### TASK DESCRIPTION
Locate the string "agent" in the records below. Copy every line where it occurs.

(SUPPLIED DATA begins)

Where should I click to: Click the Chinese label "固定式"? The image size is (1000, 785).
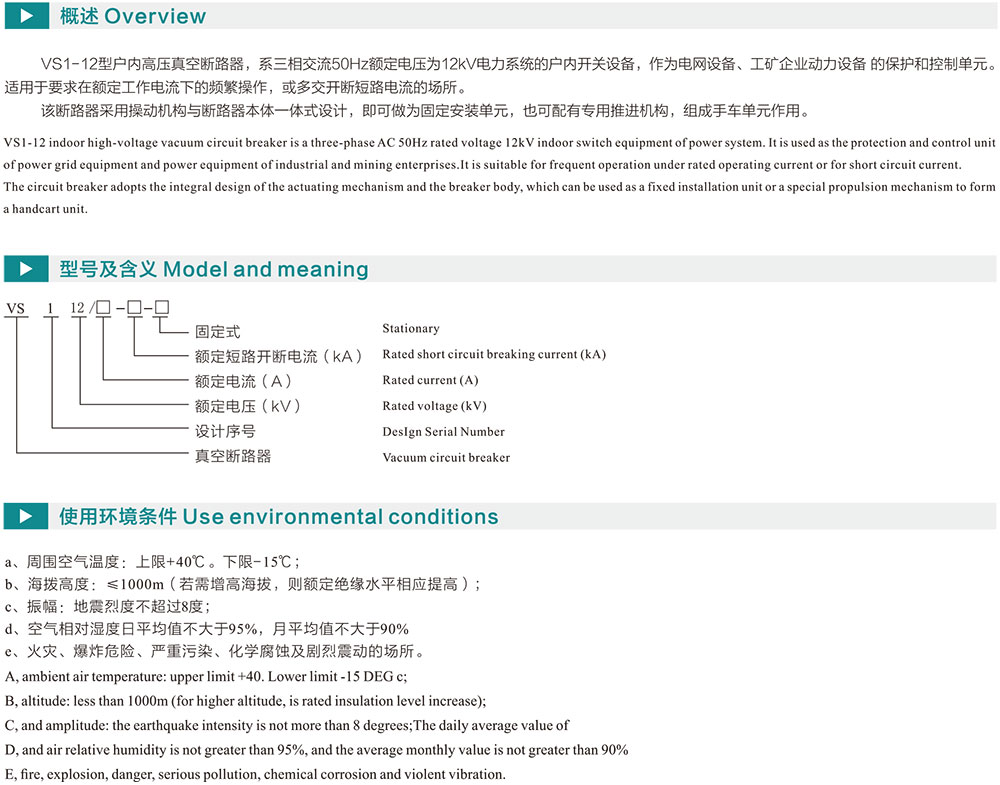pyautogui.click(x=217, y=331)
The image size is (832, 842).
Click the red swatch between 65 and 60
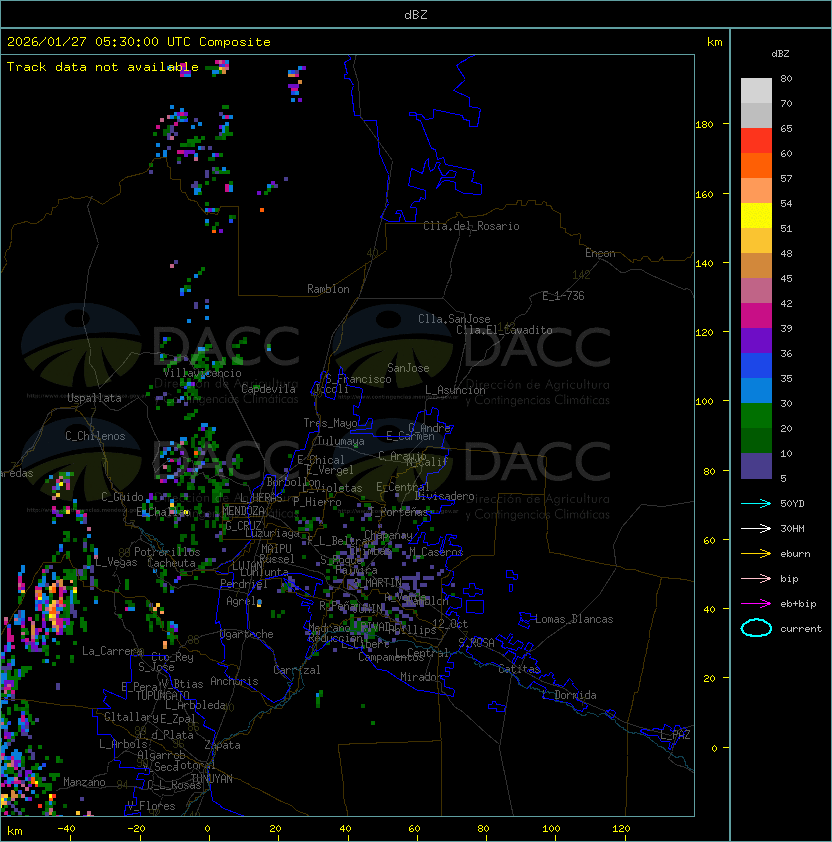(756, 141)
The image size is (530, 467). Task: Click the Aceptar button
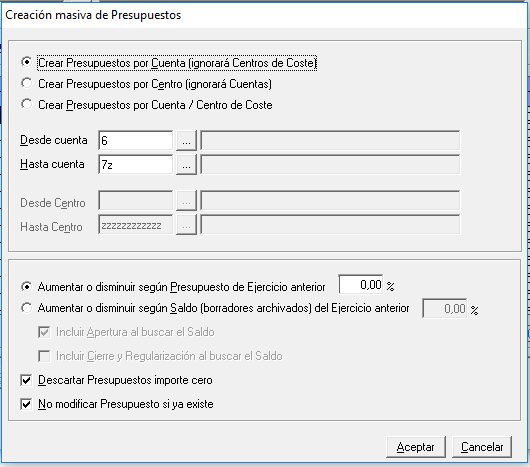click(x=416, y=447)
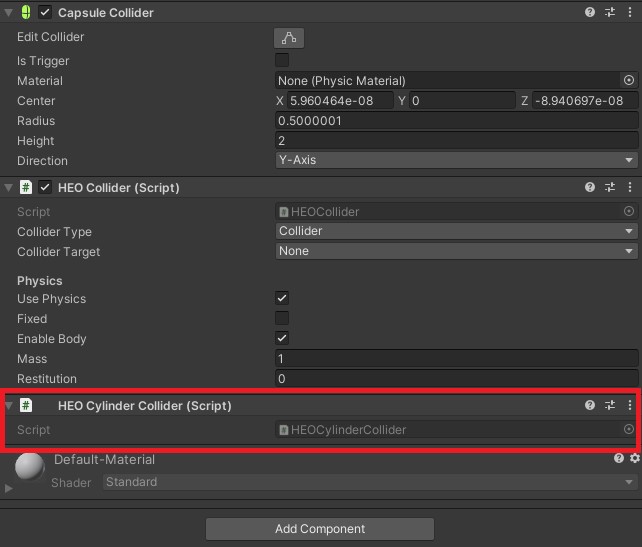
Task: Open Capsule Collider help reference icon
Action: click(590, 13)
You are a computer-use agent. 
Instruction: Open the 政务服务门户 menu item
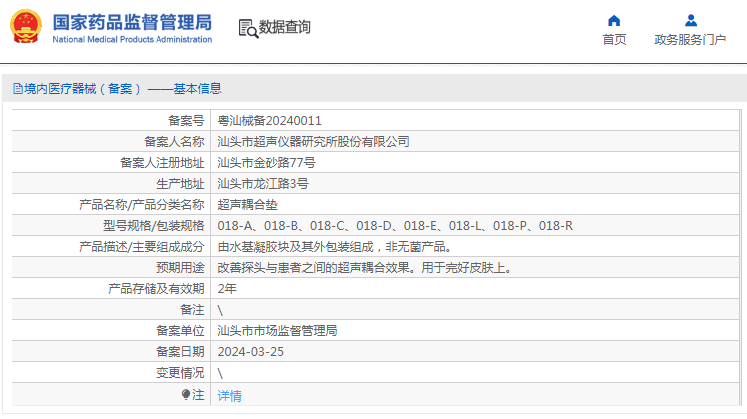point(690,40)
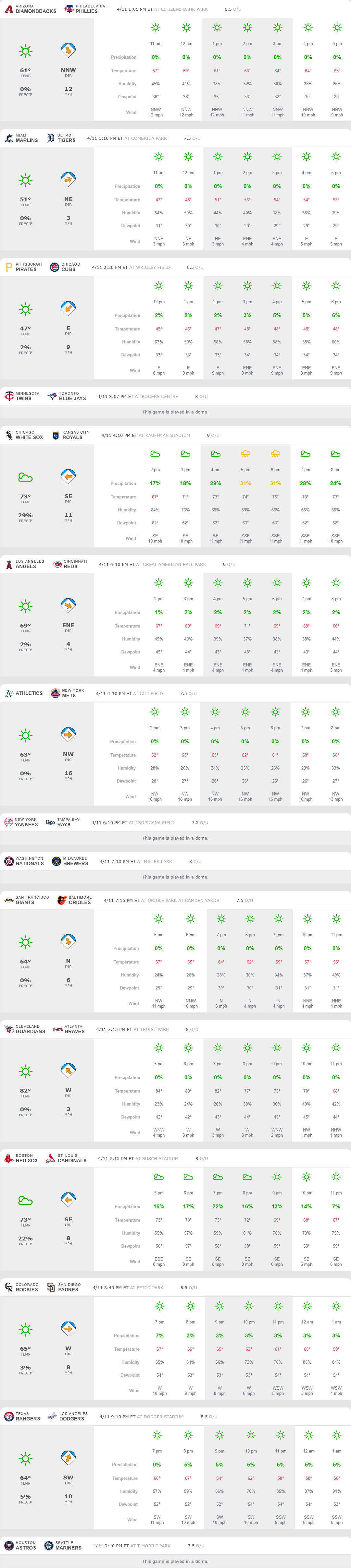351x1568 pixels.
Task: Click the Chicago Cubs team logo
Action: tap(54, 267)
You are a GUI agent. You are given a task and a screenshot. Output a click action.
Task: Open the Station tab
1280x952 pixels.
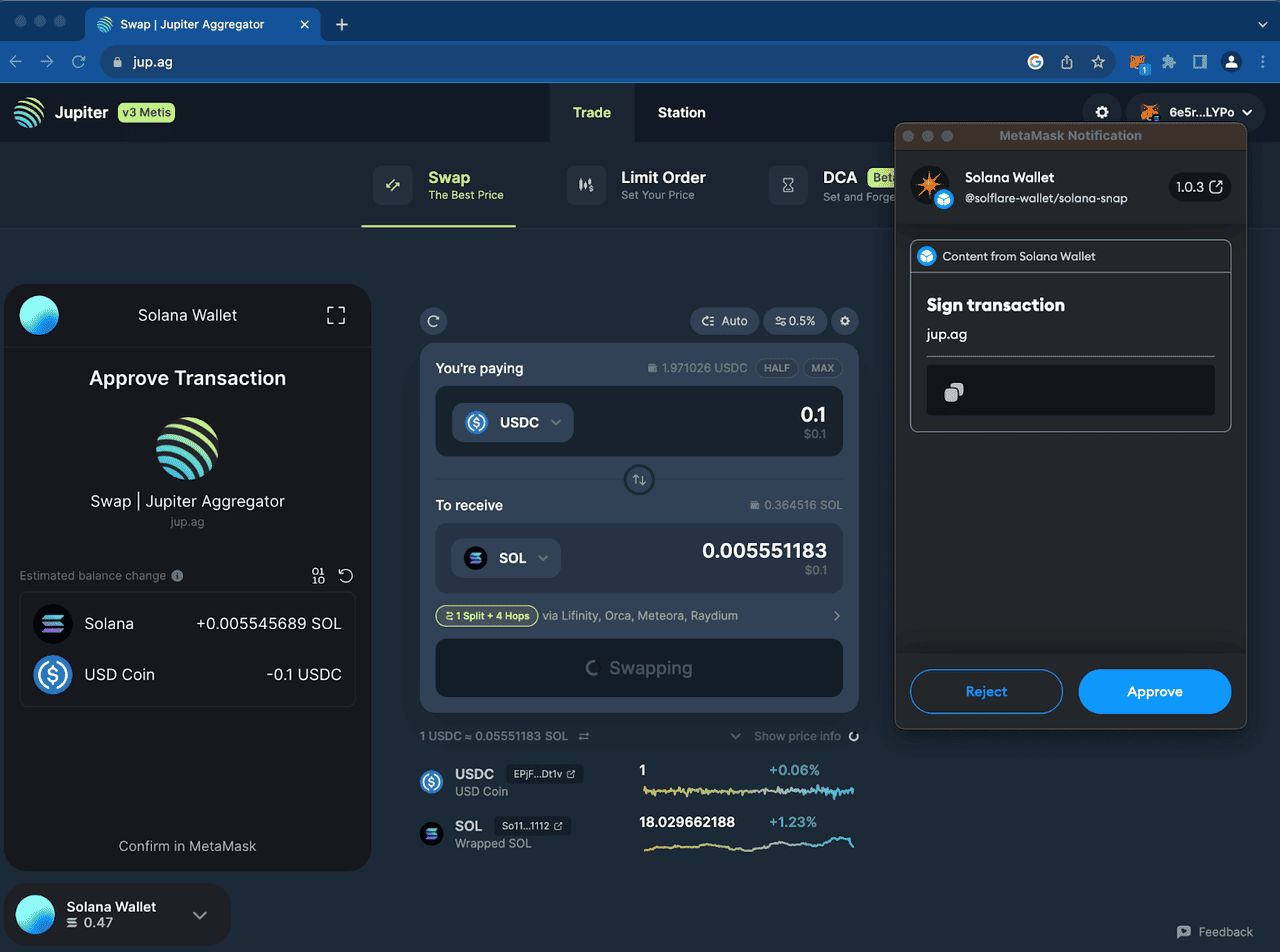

(SUPPLIED DATA ends)

### SOLVED PROBLEM
You are a computer-use agent. 
You are a GUI agent. You are given a task and a screenshot. Output a click action.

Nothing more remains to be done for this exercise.